The problem is, if and when they decide to monetise this thing they will have to have all of these because the money people and the analytics will tell them they have to.
Everything is much more fun when it's paid by someone else, that's why the old web was so nice. The content was produced for free and the distribution was handled by VCs. Today, these VCs are recouping their investments.
You equate VC with tracking and then equate VC with anyone that provides money whatever the intention. By that logic, you imply that anyone providing money (including a mom for his 14yo son) will track everyone and gather a lot of stats and push an app ? Remember WhatsApp did cost a few bucks a year and was self sufficient, it was bought by fb not because of cost of operation but to ensure market share.
Distributing a static HTML page content does not need a VC. Nginx on an RPI on my home connection does provide sufficient level of performance and availability. If I need more because my content is way popular, I guess a monetization scheme (asking for a tip) might cover it ?
> If I need more because my content is way popular, I guess a monetization scheme (asking for a tip) might cover it ?
Hetzner will give you a powerful server for ~30 bucks/month and includes 20TB of bandwidth for free (and overages are charged at ~1$/TB, almost 90x less than AWS). That's enough to host and serve a lot of content.
I really hope you're right but I don't think it will play out that simply for mastodon. I have high hopes for it, hopefully these problems are solved but with this rate of growth, what will happen when there's a big political event that used to cripple Twitter back in the day? I don't think tips will cover it.
Mastodon (and the general "fediverse") is an inefficient disaster by design, but if you ignore that and go back to old-school forum software, your Raspberry Pi will be just fine for a few hundred concurrent users (and way more for read-only traffic).

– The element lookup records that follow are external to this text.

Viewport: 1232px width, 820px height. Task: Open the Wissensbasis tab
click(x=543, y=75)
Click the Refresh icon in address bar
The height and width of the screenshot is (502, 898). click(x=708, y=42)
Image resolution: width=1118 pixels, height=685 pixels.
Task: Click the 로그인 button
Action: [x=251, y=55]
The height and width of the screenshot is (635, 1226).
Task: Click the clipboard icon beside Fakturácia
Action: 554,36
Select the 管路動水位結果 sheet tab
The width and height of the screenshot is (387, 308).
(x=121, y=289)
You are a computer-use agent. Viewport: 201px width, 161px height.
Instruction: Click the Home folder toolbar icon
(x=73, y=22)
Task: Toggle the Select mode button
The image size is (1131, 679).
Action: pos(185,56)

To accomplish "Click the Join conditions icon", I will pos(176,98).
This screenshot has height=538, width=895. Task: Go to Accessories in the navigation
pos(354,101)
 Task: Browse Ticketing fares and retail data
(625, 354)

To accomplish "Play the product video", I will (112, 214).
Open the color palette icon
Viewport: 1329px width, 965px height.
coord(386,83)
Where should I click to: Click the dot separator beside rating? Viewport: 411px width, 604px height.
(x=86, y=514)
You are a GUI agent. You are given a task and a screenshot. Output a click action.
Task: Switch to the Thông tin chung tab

So if I order lunch, am I providing the capital required for the venture of ordering lunch? Is there anything in the universe that's not venture capital?
No. If you are s 14 years who is into hobbits and you are writing a fan fiction, your mom is a venture capitalist when feeds you and gives you pocket money which you used to buy a domain. She can be a venture capitalist or angel investor depending on her expectations. I guess it also can be a case of racketeering if she does that you just shut up, then you are the VC investing in your own stuff with the money you extorted by being a really annoying kid :)
Anyway, it doesn't matter. The gist is, someone else than the user paid for the experience without immediate expectation for profit from side channels and that's how we had free and awesome things.
No, you miss the point. Because of those who were paying their own hosting the rest was able to have free and awesome stuff. The paying out of pocket to show your own stuff to other people was the act of funding a venture. Some ended up turning these into profitable businesses.
> The content was produced for free and the distribution was handled by VCs
And even that, content distribution was handled by a volunteer happy to chip in a few bucks to pay for shared hosting.
Content distribution (and infrastructure in general) nowadays is cheaper than ever thanks to technological advances (today's entry-level MacBook is more powerful than a lot of servers from 10 years ago).
There is absolutely a way to distribute content for very cheap nowadays if you know how to - you just have to avoid the rent-seekers like cloud providers.
On that vein, I recently joined home-barista, an old school web forum for coffee geeks.
That site is seemingly frozen in time from the early 2000s. There are no trackers - there's no need, since it is already filled with a self selected group. The ads are just simple banners. And best of all it filled with a group of passionate, kind and helpful folks. A simpler site from a simpler time. One of my favorite haunts on the web.
Those who relied on anything were decimated in the bubble of 2001.
Also, you're pretending that all of those sites were making a profit, or operated under the assumption of making a profit. There was a lot of money thrown at any and all internet companies by the end of 1990s. It's just that the market was much smaller.